__Task details__:
Copy out the data below, line for line, with no changes.

• • •

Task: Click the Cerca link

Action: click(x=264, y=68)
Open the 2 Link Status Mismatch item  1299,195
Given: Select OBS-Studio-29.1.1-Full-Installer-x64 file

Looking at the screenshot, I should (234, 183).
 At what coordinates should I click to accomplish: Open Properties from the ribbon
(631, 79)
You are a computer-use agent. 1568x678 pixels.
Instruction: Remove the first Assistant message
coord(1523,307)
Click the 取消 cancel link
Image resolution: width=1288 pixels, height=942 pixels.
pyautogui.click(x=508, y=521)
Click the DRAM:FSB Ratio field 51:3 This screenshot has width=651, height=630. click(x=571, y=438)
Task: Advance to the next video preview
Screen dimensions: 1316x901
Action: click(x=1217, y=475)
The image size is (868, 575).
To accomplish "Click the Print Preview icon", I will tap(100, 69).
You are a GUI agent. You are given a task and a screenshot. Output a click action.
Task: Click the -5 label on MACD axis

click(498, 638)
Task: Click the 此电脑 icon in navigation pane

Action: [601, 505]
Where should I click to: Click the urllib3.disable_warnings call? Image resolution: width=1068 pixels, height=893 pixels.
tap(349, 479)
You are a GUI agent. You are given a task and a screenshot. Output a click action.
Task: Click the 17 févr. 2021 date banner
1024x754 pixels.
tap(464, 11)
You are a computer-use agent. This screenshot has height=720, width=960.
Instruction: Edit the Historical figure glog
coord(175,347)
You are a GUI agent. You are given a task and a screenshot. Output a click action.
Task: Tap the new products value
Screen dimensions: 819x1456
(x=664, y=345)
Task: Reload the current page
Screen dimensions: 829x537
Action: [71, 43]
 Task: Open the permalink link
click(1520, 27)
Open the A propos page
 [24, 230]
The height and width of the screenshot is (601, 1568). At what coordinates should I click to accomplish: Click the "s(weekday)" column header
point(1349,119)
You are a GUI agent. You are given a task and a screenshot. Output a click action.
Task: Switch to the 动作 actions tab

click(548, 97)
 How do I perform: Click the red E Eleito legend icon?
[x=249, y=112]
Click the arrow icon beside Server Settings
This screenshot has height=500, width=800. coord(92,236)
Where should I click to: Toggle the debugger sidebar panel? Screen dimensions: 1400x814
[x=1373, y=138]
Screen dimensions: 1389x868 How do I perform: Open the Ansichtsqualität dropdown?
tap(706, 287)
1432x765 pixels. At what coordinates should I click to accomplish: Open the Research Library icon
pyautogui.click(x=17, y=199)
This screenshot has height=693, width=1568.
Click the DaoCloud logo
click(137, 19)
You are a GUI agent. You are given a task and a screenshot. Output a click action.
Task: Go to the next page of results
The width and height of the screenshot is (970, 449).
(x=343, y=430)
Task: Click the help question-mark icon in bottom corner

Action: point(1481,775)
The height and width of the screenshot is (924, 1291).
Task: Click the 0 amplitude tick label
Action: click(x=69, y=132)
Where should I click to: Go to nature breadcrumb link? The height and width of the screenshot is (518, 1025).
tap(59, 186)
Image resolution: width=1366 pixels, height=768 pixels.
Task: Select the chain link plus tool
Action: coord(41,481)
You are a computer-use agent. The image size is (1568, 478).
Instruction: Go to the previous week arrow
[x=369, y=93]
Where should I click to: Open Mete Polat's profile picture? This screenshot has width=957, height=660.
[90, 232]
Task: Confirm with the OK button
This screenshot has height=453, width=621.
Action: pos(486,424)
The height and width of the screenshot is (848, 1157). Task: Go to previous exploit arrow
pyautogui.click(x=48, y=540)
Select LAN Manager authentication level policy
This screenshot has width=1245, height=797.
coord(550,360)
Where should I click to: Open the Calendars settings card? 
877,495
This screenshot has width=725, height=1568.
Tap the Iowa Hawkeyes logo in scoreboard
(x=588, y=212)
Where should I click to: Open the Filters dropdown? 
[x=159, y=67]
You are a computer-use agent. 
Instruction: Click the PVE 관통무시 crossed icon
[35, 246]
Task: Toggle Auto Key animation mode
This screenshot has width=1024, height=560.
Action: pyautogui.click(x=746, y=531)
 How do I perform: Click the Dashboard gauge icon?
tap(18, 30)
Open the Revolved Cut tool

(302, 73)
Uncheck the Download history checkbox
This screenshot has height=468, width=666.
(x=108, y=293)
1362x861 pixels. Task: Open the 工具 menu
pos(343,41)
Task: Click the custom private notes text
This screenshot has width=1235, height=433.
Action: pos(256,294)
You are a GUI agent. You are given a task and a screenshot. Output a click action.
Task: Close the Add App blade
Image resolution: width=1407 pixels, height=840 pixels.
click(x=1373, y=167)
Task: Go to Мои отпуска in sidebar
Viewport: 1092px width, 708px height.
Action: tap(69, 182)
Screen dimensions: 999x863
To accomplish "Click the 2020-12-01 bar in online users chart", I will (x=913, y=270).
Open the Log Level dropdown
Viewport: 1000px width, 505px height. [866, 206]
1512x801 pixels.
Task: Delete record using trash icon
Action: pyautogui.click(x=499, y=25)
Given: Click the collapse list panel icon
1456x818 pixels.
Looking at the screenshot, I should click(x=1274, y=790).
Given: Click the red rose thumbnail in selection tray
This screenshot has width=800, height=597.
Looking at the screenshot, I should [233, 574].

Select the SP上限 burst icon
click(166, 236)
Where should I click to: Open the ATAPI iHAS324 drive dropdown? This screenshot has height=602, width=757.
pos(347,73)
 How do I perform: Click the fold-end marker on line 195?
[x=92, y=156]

• • •

__Final result__:
Task: Click the Cerca link

Action: click(x=264, y=68)
Open the 2 Link Status Mismatch item  1299,195
Given: Select OBS-Studio-29.1.1-Full-Installer-x64 file

Looking at the screenshot, I should (234, 183).
 At what coordinates should I click to accomplish: Open Properties from the ribbon
(631, 79)
You are a computer-use agent. 1568x678 pixels.
Instruction: Remove the first Assistant message
coord(1523,307)
Click the 取消 cancel link
Image resolution: width=1288 pixels, height=942 pixels.
pyautogui.click(x=508, y=521)
Click the DRAM:FSB Ratio field 51:3 This screenshot has width=651, height=630. click(x=571, y=438)
Task: Advance to the next video preview
Screen dimensions: 1316x901
Action: click(x=1217, y=475)
The image size is (868, 575).
To accomplish "Click the Print Preview icon", I will tap(100, 69).
You are a GUI agent. You are given a task and a screenshot. Output a click action.
Task: Click the -5 label on MACD axis

click(498, 638)
Task: Click the 此电脑 icon in navigation pane

Action: [601, 505]
Where should I click to: Click the urllib3.disable_warnings call? Image resolution: width=1068 pixels, height=893 pixels.
tap(349, 479)
You are a GUI agent. You are given a task and a screenshot. Output a click action.
Task: Click the 17 févr. 2021 date banner
1024x754 pixels.
tap(464, 11)
You are a computer-use agent. This screenshot has height=720, width=960.
Instruction: Edit the Historical figure glog
coord(175,347)
You are a GUI agent. You are given a task and a screenshot. Output a click action.
Task: Tap the new products value
Screen dimensions: 819x1456
(x=664, y=345)
Task: Reload the current page
Screen dimensions: 829x537
Action: [71, 43]
 Task: Open the permalink link
click(1520, 27)
Open the A propos page
 [24, 230]
The height and width of the screenshot is (601, 1568). At what coordinates should I click to accomplish: Click the "s(weekday)" column header
point(1349,119)
You are a GUI agent. You are given a task and a screenshot. Output a click action.
Task: Switch to the 动作 actions tab

click(548, 97)
 How do I perform: Click the red E Eleito legend icon?
[x=249, y=112]
Click the arrow icon beside Server Settings
This screenshot has height=500, width=800. coord(92,236)
Where should I click to: Toggle the debugger sidebar panel? Screen dimensions: 1400x814
[x=1373, y=138]
Screen dimensions: 1389x868 How do I perform: Open the Ansichtsqualität dropdown?
tap(706, 287)
1432x765 pixels. At what coordinates should I click to accomplish: Open the Research Library icon
pyautogui.click(x=17, y=199)
This screenshot has height=693, width=1568.
Click the DaoCloud logo
click(137, 19)
You are a GUI agent. You are given a task and a screenshot. Output a click action.
Task: Go to the next page of results
The width and height of the screenshot is (970, 449).
(x=343, y=430)
Task: Click the help question-mark icon in bottom corner

Action: point(1481,775)
The height and width of the screenshot is (924, 1291).
Task: Click the 0 amplitude tick label
Action: click(x=69, y=132)
Where should I click to: Go to nature breadcrumb link? The height and width of the screenshot is (518, 1025).
tap(59, 186)
Image resolution: width=1366 pixels, height=768 pixels.
Task: Select the chain link plus tool
Action: coord(41,481)
You are a computer-use agent. The image size is (1568, 478).
Instruction: Go to the previous week arrow
[x=369, y=93]
Where should I click to: Open Mete Polat's profile picture? This screenshot has width=957, height=660.
[90, 232]
Task: Confirm with the OK button
This screenshot has height=453, width=621.
Action: pos(486,424)
The height and width of the screenshot is (848, 1157). Task: Go to previous exploit arrow
pyautogui.click(x=48, y=540)
Select LAN Manager authentication level policy
This screenshot has width=1245, height=797.
coord(550,360)
Where should I click to: Open the Calendars settings card? 
877,495
This screenshot has width=725, height=1568.
Tap the Iowa Hawkeyes logo in scoreboard
(x=588, y=212)
Where should I click to: Open the Filters dropdown? 
[x=159, y=67]
You are a computer-use agent. 
Instruction: Click the PVE 관통무시 crossed icon
[35, 246]
Task: Toggle Auto Key animation mode
This screenshot has width=1024, height=560.
Action: pyautogui.click(x=746, y=531)
 How do I perform: Click the Dashboard gauge icon?
tap(18, 30)
Open the Revolved Cut tool

(302, 73)
Uncheck the Download history checkbox
This screenshot has height=468, width=666.
(x=108, y=293)
1362x861 pixels. Task: Open the 工具 menu
pos(343,41)
Task: Click the custom private notes text
This screenshot has width=1235, height=433.
Action: pos(256,294)
You are a GUI agent. You are given a task and a screenshot. Output a click action.
Task: Close the Add App blade
Image resolution: width=1407 pixels, height=840 pixels.
click(x=1373, y=167)
Task: Go to Мои отпуска in sidebar
Viewport: 1092px width, 708px height.
Action: tap(69, 182)
Screen dimensions: 999x863
To accomplish "Click the 2020-12-01 bar in online users chart", I will (x=913, y=270).
Open the Log Level dropdown
Viewport: 1000px width, 505px height. [866, 206]
1512x801 pixels.
Task: Delete record using trash icon
Action: pyautogui.click(x=499, y=25)
Given: Click the collapse list panel icon
1456x818 pixels.
Looking at the screenshot, I should click(x=1274, y=790).
Given: Click the red rose thumbnail in selection tray
This screenshot has width=800, height=597.
Looking at the screenshot, I should [233, 574].

Select the SP上限 burst icon
click(166, 236)
Where should I click to: Open the ATAPI iHAS324 drive dropdown? This screenshot has height=602, width=757.
pos(347,73)
 How do I perform: Click the fold-end marker on line 195?
[x=92, y=156]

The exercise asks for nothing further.